Records provided ▸
○ ○ ○

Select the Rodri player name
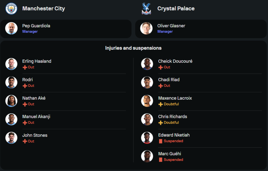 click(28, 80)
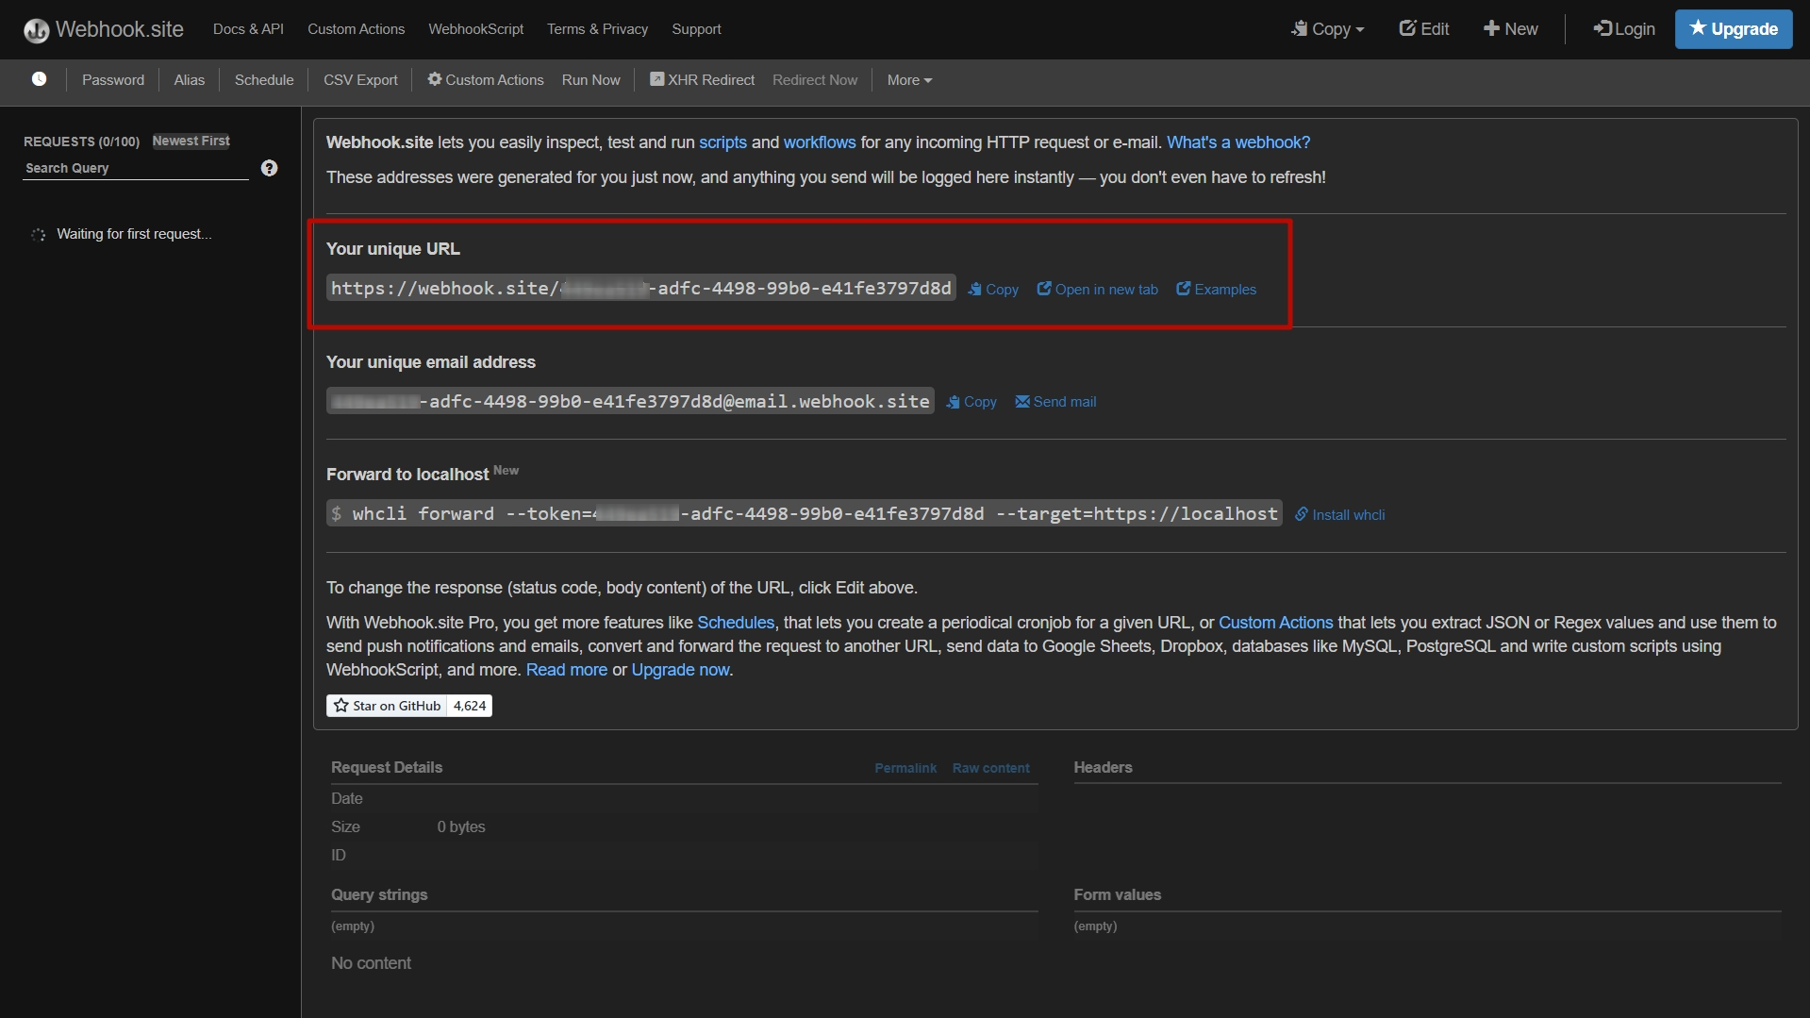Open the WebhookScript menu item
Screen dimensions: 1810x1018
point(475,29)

○ ○ ○

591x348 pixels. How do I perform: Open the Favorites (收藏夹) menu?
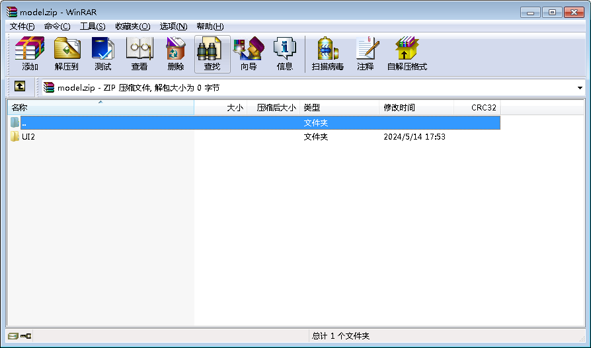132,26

○ ○ ○

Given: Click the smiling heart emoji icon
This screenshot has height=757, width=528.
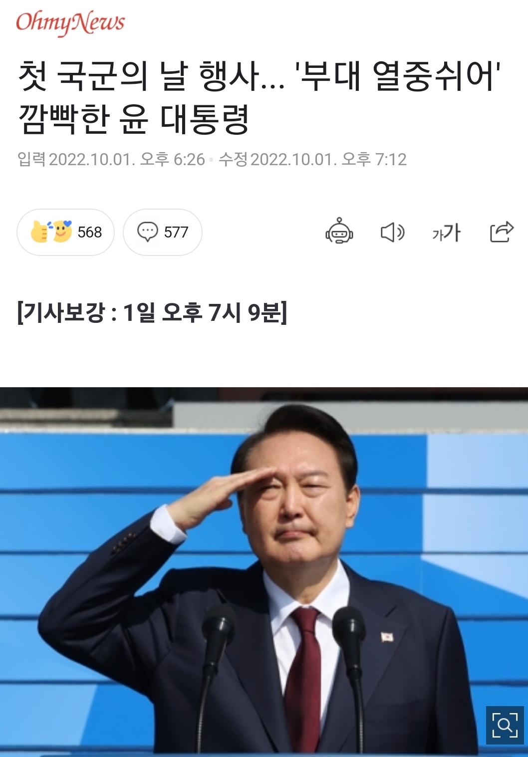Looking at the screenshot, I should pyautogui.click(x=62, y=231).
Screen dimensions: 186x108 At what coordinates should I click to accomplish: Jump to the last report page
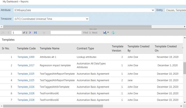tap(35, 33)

○ ○ ○

Edit the lines from the line with "Screen dimensions: 186x108" to the line with "tap(35, 33)" so that "last" becomes "first", keeping everything else the same, and write them out again without the pictures.

Screen dimensions: 186x108 At what coordinates should I click to accomplish: Jump to the first report page
tap(35, 33)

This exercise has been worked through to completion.